Ze somt ook de standaard adviezen op: die zijn er immers niet voor niets: ‘Zorg voor een lege trap, neem verder geen spullen mee, hou je handen vrij, zorg voor goede schoenen met grip, controleer de leuningen, laat de zorgvrager deze ook gebruiken, goede verlichting en laat zo nodig extra beugels,  antislipmateriaal op de trap en leuningen aanbrengen’.

Tenslotte zijn er de speciale hulpmiddelen zoals hulpmiddelen die je aan de trapleuning kan bevestigen om aan vast te houden voor evenwicht en steun: bijvoorbeeld de Assistep. En als het echt onveilig is: dan komt een traplift in beeld.

In opleidingen voor ErgoCoaches wordt het soms ook geleerd zo schrijft iemand. ‘Als je naar boven gaat, begeleid je naast of voor de traploper.

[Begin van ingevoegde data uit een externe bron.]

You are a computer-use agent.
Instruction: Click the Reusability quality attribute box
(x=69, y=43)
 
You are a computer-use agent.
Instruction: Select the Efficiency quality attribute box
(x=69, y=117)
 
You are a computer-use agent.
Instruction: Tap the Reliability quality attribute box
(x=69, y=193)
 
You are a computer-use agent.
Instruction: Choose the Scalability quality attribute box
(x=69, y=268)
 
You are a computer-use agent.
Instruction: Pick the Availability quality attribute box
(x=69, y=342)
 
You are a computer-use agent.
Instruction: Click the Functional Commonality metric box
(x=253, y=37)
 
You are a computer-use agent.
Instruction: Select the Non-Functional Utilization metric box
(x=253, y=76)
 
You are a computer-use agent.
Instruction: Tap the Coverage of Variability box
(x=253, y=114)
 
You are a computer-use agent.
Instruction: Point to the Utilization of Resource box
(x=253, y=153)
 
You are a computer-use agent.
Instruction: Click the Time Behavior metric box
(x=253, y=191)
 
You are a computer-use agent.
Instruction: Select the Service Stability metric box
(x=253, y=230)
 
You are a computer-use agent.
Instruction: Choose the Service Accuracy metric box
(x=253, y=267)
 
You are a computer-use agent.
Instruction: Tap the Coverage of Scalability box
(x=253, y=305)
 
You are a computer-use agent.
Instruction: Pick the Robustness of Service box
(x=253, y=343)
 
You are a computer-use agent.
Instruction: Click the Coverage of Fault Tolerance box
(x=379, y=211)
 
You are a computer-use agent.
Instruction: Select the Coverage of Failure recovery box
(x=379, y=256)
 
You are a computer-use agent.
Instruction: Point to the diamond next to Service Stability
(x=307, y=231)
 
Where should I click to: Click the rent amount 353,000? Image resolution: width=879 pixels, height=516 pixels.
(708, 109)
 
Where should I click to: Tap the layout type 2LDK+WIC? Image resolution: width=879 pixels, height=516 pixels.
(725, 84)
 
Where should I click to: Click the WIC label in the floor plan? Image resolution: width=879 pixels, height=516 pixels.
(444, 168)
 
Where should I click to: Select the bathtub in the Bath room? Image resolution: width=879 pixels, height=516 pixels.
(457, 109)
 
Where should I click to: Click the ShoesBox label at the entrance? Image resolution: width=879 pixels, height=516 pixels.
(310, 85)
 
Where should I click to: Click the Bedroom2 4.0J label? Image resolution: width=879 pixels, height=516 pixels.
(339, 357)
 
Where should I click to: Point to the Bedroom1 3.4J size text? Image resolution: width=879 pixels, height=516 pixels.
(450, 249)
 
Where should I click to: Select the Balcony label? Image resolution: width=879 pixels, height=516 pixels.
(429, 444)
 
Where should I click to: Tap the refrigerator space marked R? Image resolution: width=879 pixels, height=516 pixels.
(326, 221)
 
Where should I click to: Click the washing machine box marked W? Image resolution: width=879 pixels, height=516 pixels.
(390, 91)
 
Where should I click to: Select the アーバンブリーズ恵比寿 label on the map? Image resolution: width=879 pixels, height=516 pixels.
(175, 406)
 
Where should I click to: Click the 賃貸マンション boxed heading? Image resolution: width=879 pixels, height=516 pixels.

Naar beneden naast of achter de traploper. Dit betreft dan alleen een begeleiding ‘voor de zekerheid’. Eigen veiligheid staat voorop zodat je in geval van een valincident de zorgvrager kan verzorgen.

Mocht er intensieve begeleiding nodig zijn (meer dan ‘voor de zekerheid’ begeleiden) dan mag de zorgvrager geen trap meer lopen en moet er een traplift komen of er moet alleen op de begane grond geleefd worden.

 

Voor de wijk zijn er soms al heldere procedures. ‘Wij lopen voor de client uit of wachten tot deze boven is. Wij helpen geen cliënten naar boven. Alternatief is een traplift of beneden wassen en het bed beneden zetten.’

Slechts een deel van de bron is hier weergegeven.